Masih dengan dahi mengernyit, Ammar melihat seorang wanita dipeluk oleh sosok
pria dari arah belakang, digeret memasuki sebuah gang.
Dengan sekuat tenaga, gadis itu meronta meminta untuk dilepaskan.
Sementara sosok pria lain mengikuti sambil menjulurkan tangan ke arah wajah gadis itu. Bahkan memukul gadis itu hingga tak sadarkan diri.
Ammar melipat laptop dan meletakkannya ke jok samping. Dia turun dari mobil dan berlari secepat kilat, menyeberangi jalan menuju dimana gadis itu diletakkan di tanah. Supir sampai bingung melihat bosnya lari ngibrit entah kemana, seperti dikejar iblis.
Baru saja salah seorang preman memposisikan tubuhnya dalam keadaan berlutut di hadapan tubuh si gadis yang terbaring tak sadarkan diri, lalu menurunkan resleting celana.
Sebelum sempat preman itu melakukan hal gila, Ammar melompat dan menendang
tubuh pria itu hingga tumbang ke tanah. Pria berkaos hitam yang merupakan komplotan preman itu pun terkejut melihat kedatangan Ammar. Segera pria itu membalas tendangan Ammar dnegan pukulan bertubi-tubi yang sayangnya dnegan mudah ditangkis oleh Ammar.
Tak butuh waktu lama hingga Ammar mampu melumpuhkan kedua lawannya dan
terkapar di tanah setelah menghadiahi pukulan dan tendangan bertubi-tubi.
“Cabut!” seru salah seorang preman sambil mengacungkan jari tengah ke arah Ammar.
Kedua preman lari tunggang langgang.
Sepeninggalan para preman itu, pandangan Ammar tertuju ke arah gadis yang
terbaring lemah. Gadis itu sangat cantik.

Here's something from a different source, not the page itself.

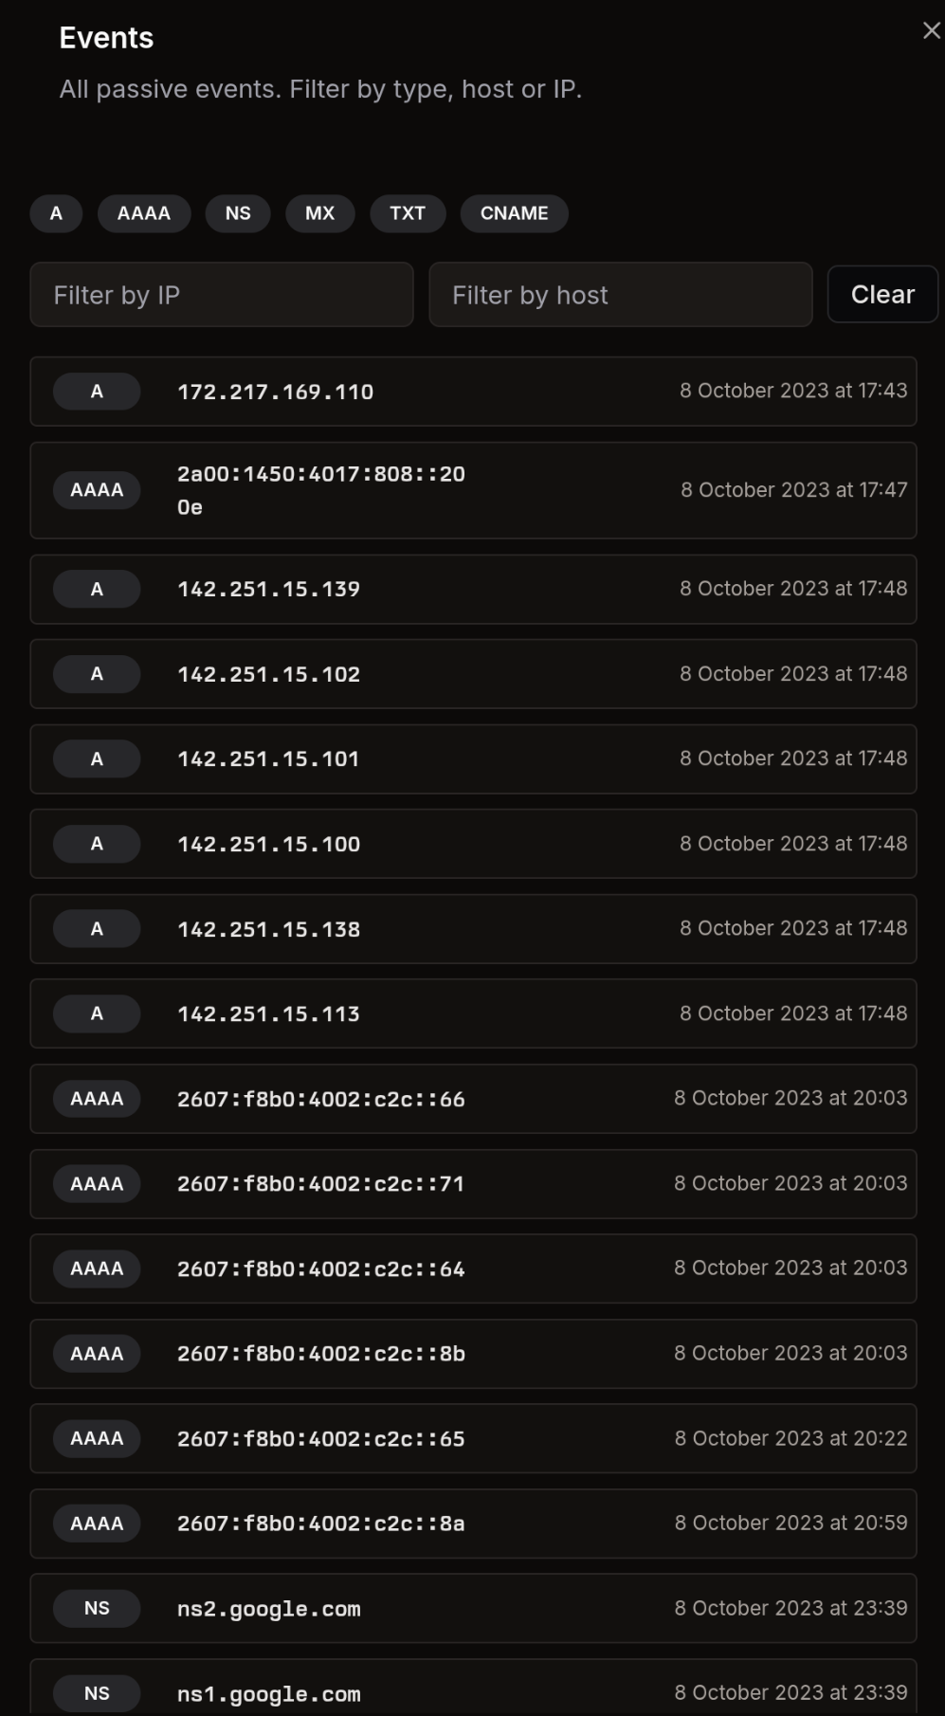
Task: Open the 2a00:1450:4017:808::200e AAAA event
Action: 473,490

Ammar terdiam sebentar, bingung harus melakukan apa terhadap tubuh gadis itu.
Namun kemudian ia menggendong tubuh gadis itu dan membawanya masuk ke mobilnya, membaringkan tubuh gadis itu ke jok belakang.
“Nona! Hei, Nona! Bangunlah!” Ammar membungkukkan tubuh dan menepuk pipi
gadis itu pelan. Namun usahanya sia-sia. Gadis itu tetap terpejam.
Ammar lalu menutup pintu mobil belakang lalu memilih duduk di sisi kemudi. Supir
menyusul masuk ke bagian kemudi.
Ammar menepuk-nepuk jasnya yang kotor akibat perkelahian sengit tadi. Lalu ia
menoleh, pandangannya tertuju pada tubuh gadis itu. Netranya berhenti saat mendapati
wajah cantik si gadis.
“Mobil sudah beres. Apakah kita pulang sekarang, Tuan muda?” tanya Supir.
“Jalankan saja mobilnya!” titah Ammar. Sebenarnya Ammar juga bingung akan
membawa gadis itu kemana, mustahil dibawa pulang. Mamanya pasti akan mempertanyakan siapa gadis yang dia bawa pulang. Kemudian ia mngambil ponsel dari saku kemeja di balik jasnya. Ia menelepon Talita, kekasihnya.
Tak lama suara gadis menjawab di seberang. “Halo, sayang!”
“Kau di rumah sekarang?”
“Ya. kenapa? Kau ingin menemuiku? Kemarilah! Aku di rumah.”
“Ada seorang gadis pingsan di jalan. Dan dia bersamaku sekarang. Aku tidak tahu siapa dia. Bisakah kubawa dia ke rumahmu? Biarkan dia menginap di rumahmu untuk beristirahat satu malam saja."
“Oh..” Terdengar suara dipenuhi kekecewaan.
“Talita.”
“Eh? Ya, bisa.”
“Baiklah aku ke rumahmu sekarang.” Ammar memutus sambungan telepon.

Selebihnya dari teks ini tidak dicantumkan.